If they were completely regularized, they would have been in 2016 be the 4th LARGEST society of apostolic life in the Church!

Meanwhile, they have been growing and other orders and societies in the Church, without canonical conundrums, have been shrinking.

No wonder libs and some non-libs are nervous about them.

Also, they have built a huge new seminary in these USA in Virginia.  A beautiful place.

They are building an enormous church in Kansas.

They even had sent out a survey in consideration of creating a kind of Catholic town or community.

If people think that the SSPX is just some little group and not worthy of consideration, they are not living in reality.

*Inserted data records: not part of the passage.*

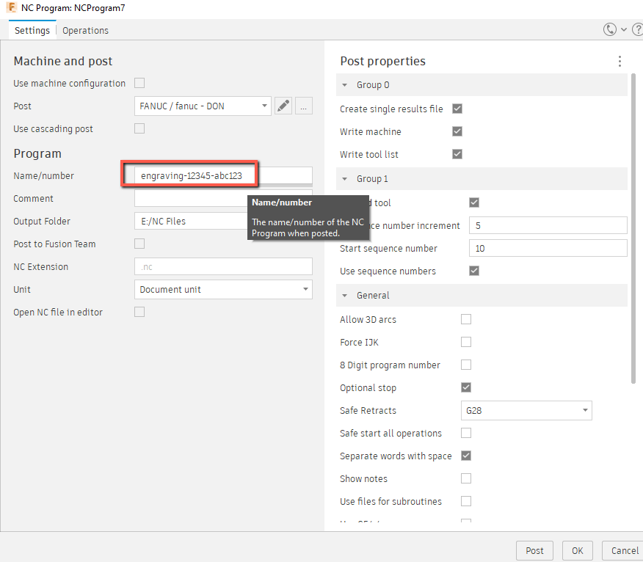Uncheck Write tool list

[x=457, y=154]
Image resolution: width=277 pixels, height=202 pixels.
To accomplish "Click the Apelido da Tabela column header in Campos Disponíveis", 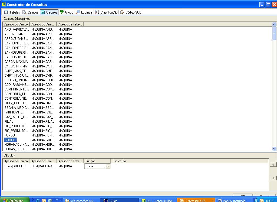I will [70, 24].
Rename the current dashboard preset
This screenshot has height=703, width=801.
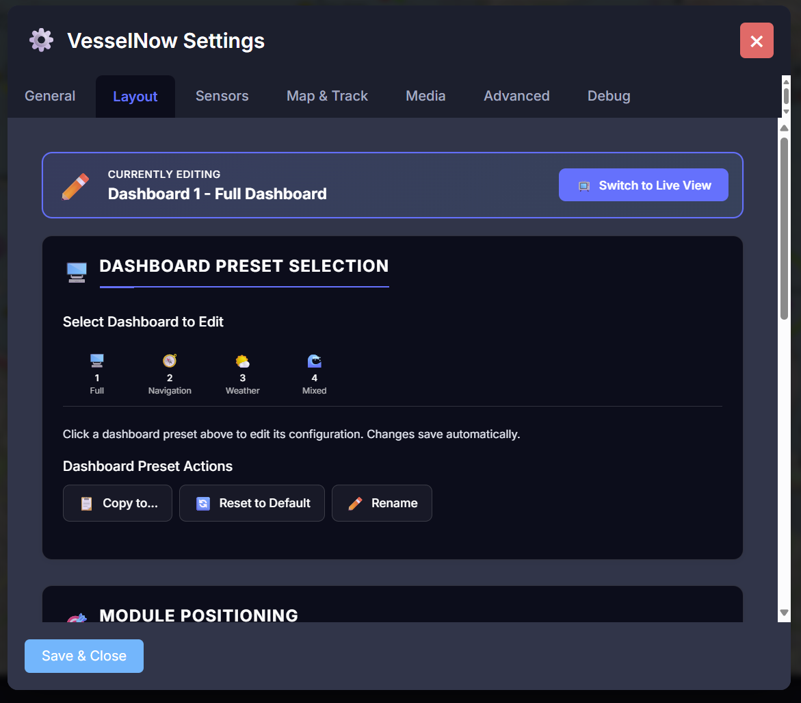tap(382, 503)
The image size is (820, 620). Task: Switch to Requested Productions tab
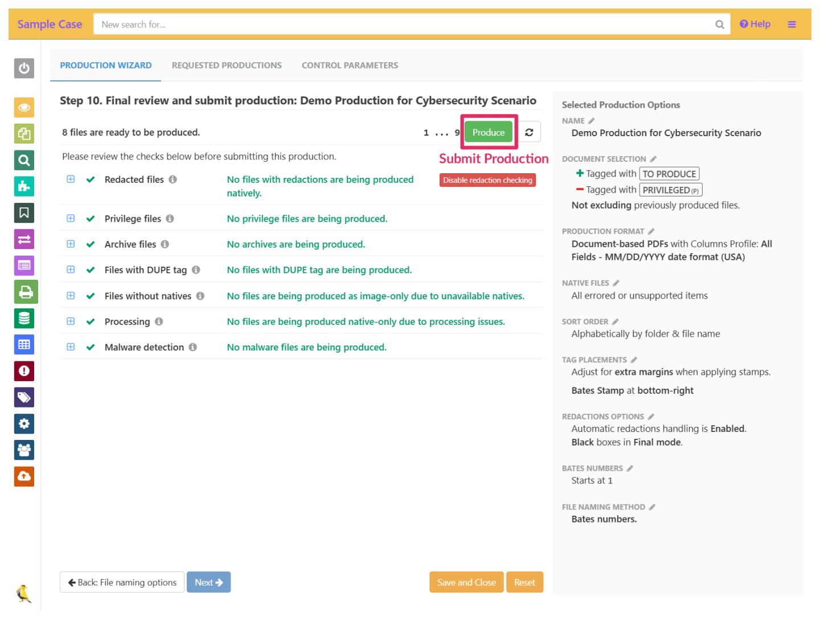[x=227, y=66]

Please allow me to add the point I concluded with yesterday.

The situation of the SSPX is messy.  The Society doesn’t fit easily into categories.   It’s unique.  This is complicated affair and not fairly characterized by simple black and white Olympian statements.

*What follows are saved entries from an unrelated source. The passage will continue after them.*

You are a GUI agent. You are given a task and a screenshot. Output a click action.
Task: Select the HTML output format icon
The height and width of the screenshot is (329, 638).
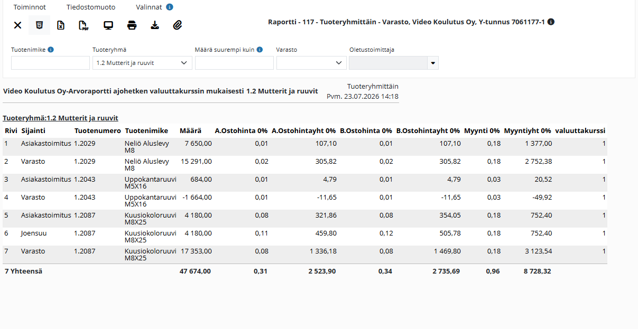pyautogui.click(x=39, y=25)
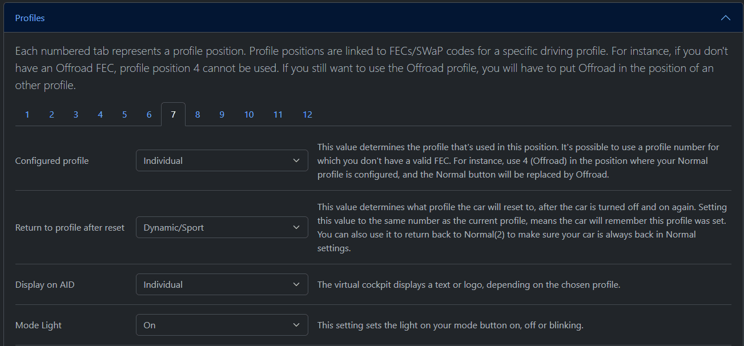
Task: Open the Display on AID dropdown
Action: [x=222, y=285]
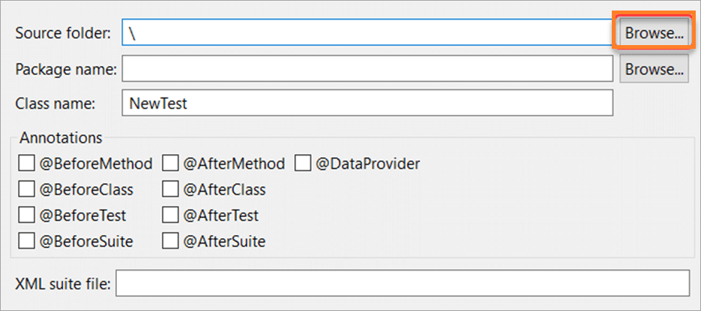Toggle the @AfterClass annotation checkbox
Image resolution: width=701 pixels, height=311 pixels.
[x=171, y=189]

A great deal of what I see written about the SSPX is poorly-informed, mean-spirited, spiritually-stingy twaddle hurled down as if it were an unerring bolt from Zeus.

It behooves us to treat the priests of the Society with charity.  We have to be at least as flexible and generous as the Church herself in the way that she interprets her laws. We interpret laws that place burdens as narrowly and strictly as possible, so as not to place undue burdens on people.  We interpret laws that give advantages and favors as widely and liberally as possible, so as to expand what we enjoy.

When we consider matters having to do with the SSPX, let’s be at least as gentle as the Church’s attitude in interpreting her laws.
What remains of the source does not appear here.